Leading lights on campus to discuss future healthcare advances

The ORAHS 2017 Conference has been organised through our Centre for Healthcare Innovation & Improvement

The ORAHS 2017 Conference has been organised through our Centre for Healthcare Innovation & Improvement

Over 150 delegates from nearly 30 countries convene on campus this week for the 43rd annual meeting of the EURO Working Group on Operational Research Applied to Health Services.

Organised through the University’s Centre for Healthcare Innovation & Improvement (Chi2), this week’s ORAHS 2017 event marks the first time the significant conference for healthcare researchers and practitioners has been hosted at the University.

Topics to be discussed include issues pertinent to the healthcare systems around the world, not least the NHS. Sessions over four days will cover an array of themes, from diagnostic screening and management, resource allocation, costing, measurement and evaluation, through to patient appointment scheduling.

These themes map to many of the outputs of Chi2 which is concerned with finding practical solutions to health and social care challenges using applied health research.
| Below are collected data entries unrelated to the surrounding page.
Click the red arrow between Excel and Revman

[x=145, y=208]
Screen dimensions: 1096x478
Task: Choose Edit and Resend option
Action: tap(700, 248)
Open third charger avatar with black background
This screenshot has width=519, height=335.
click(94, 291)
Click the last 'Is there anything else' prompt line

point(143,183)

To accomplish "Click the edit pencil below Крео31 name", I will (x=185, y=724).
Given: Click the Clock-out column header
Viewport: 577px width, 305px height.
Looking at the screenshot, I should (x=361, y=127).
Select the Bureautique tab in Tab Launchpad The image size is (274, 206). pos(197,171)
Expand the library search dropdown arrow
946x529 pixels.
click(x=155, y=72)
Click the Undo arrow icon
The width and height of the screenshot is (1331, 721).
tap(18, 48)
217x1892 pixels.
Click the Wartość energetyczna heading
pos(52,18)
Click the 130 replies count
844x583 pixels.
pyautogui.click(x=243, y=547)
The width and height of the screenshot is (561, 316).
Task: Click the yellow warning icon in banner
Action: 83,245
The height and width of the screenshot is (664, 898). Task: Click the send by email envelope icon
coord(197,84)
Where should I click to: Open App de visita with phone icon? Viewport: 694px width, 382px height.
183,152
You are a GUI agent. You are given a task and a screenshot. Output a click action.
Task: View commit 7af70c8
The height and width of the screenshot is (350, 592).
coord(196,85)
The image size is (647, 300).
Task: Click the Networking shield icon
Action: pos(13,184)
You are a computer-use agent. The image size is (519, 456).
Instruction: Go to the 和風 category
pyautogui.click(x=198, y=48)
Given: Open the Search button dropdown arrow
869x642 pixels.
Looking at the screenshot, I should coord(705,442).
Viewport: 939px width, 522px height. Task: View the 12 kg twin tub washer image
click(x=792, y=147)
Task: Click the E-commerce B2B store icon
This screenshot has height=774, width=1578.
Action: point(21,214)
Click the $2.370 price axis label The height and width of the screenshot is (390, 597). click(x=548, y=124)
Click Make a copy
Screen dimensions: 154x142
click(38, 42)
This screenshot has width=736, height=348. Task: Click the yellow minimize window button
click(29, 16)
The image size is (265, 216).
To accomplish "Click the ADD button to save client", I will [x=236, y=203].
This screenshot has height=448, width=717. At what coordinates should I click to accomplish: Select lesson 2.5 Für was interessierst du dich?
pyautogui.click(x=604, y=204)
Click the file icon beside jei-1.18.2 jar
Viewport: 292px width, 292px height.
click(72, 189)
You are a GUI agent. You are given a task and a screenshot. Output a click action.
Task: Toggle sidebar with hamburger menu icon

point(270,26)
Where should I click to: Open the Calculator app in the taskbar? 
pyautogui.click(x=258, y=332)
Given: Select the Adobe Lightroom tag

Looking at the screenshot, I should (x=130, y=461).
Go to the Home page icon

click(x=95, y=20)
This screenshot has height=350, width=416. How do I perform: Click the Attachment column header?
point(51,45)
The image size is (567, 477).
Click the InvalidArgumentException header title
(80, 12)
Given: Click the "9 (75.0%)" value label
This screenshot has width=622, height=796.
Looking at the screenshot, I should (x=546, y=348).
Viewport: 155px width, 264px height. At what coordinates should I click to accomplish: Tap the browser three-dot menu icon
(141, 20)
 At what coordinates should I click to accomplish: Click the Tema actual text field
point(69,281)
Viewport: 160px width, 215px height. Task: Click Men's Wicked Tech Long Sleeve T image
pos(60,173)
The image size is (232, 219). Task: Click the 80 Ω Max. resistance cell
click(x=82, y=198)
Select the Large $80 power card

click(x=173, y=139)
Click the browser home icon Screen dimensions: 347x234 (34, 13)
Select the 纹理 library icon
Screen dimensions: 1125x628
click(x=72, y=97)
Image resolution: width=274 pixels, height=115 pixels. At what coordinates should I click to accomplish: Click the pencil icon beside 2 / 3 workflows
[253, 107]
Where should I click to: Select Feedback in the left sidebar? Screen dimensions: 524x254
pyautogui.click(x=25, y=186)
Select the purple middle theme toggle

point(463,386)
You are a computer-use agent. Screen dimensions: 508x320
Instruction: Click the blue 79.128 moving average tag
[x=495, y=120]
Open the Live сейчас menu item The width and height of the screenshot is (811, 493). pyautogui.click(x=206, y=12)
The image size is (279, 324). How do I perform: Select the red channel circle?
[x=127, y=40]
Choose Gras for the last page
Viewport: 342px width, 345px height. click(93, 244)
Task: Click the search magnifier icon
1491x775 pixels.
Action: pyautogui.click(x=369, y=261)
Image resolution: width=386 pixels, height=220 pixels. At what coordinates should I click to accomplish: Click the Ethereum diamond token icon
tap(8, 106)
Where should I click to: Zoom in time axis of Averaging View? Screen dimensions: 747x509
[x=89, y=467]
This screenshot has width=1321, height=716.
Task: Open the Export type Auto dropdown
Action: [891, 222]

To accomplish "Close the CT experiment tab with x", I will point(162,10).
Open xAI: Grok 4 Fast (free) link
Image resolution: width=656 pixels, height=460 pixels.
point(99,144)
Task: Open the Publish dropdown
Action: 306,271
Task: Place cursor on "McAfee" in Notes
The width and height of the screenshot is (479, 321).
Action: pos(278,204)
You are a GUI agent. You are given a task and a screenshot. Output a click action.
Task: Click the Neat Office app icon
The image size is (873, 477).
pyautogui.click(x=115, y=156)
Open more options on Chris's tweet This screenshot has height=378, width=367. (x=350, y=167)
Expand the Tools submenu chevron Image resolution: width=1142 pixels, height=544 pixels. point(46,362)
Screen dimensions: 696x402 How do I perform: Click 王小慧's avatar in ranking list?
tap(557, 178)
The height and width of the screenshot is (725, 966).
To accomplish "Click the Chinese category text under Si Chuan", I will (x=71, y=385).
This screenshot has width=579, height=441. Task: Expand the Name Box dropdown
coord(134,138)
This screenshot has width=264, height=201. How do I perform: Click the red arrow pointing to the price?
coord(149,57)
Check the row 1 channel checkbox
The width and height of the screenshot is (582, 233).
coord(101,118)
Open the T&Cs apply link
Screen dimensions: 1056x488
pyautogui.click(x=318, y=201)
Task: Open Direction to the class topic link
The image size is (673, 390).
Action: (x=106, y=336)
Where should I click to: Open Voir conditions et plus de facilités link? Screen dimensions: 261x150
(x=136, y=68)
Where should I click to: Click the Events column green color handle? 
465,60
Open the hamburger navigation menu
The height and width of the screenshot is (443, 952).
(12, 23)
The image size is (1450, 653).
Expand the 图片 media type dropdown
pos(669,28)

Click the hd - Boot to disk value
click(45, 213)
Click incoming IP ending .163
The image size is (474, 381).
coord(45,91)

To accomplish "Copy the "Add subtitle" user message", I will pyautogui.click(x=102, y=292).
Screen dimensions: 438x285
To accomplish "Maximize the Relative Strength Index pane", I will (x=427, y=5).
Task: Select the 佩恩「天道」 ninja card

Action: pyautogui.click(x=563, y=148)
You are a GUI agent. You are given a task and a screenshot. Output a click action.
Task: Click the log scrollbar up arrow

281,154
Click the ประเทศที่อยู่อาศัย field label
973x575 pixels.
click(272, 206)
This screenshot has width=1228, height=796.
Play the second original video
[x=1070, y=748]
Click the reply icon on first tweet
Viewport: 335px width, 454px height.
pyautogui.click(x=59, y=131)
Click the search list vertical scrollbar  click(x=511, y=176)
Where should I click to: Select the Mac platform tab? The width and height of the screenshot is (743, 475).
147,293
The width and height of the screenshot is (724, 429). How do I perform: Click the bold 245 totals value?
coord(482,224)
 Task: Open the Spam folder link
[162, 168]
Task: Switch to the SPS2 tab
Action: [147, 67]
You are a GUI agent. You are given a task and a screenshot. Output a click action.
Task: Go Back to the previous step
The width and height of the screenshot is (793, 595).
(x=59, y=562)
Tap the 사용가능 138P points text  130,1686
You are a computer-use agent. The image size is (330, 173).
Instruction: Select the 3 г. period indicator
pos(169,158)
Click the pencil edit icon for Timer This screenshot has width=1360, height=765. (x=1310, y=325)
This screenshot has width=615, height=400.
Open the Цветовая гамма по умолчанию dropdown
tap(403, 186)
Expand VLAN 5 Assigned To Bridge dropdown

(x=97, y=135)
Keynote speakers at ORAHS include leading lights in the field, including Professor Sally Brailsford from the University of Southampton, Professor Margaret Brandeau of Stanford University, and Professor Erwin Hans from the University of Twente.

Alongside academic voices, delegates will hear from practitioners, including Paul Mears, Chief Executive Yeovil District Hospital NHS Foundation Trust; an organisation with which Chi2 works closely.

As part of ORAHS 2017 there is also special one-day mini conference open to researchers around the University, where national and international experts will review examples of local initiatives and cutting edge applications and analytics.

Conference organiser and Director of Chi2 within the University’s School of Management, Professor Christos Vasilakis said: “Operational research and advanced analytics, also known as 'the science of better', have been used extensively in industry to improve operations, products and services. We know there is a great untapped potential for the same methods to help health and care organisations, as well as national health systems to improve outcomes and experiences for patients.

“In this conference we have gathered a large number of UK-based, European and overseas experts to showcase examples of successful local and national initiatives, and to discuss how best to increase the role of operational research on the health and well-being agenda”.